### TASK INPUT
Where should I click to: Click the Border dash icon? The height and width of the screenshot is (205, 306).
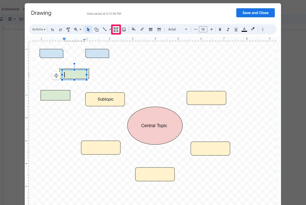159,29
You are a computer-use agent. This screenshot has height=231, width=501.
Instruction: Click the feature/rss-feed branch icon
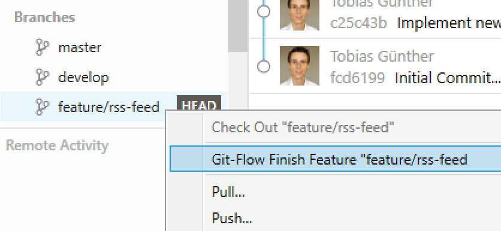(x=42, y=107)
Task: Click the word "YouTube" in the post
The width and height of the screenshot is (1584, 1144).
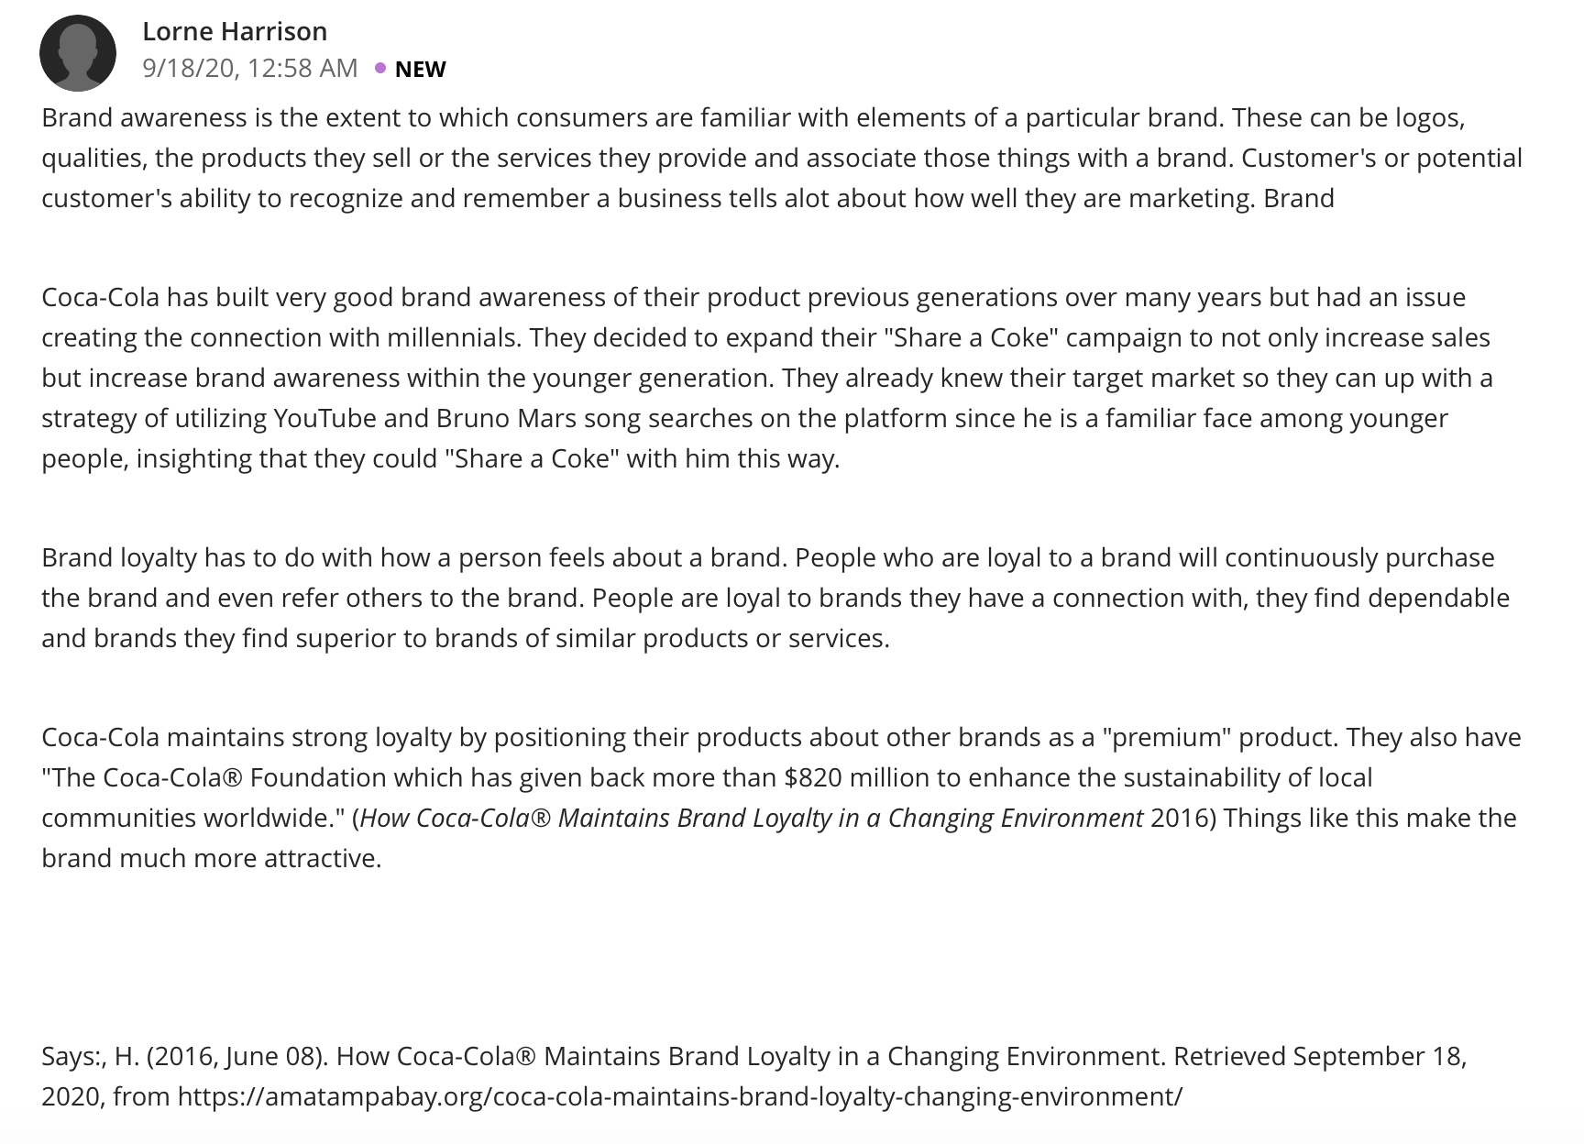Action: [x=325, y=418]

### WORK TASK
Transcribe all entries above exactly. Omit the pictures.

### TASK ANSWER
Where should I click to: Click the Border dash icon? The height and width of the screenshot is (205, 306).
159,29
You are a computer-use agent. This screenshot has height=231, width=501.
Instruction: Click the feature/rss-feed branch icon
(x=42, y=107)
Task: Click the word "YouTube" in the post
The width and height of the screenshot is (1584, 1144).
Action: [x=325, y=418]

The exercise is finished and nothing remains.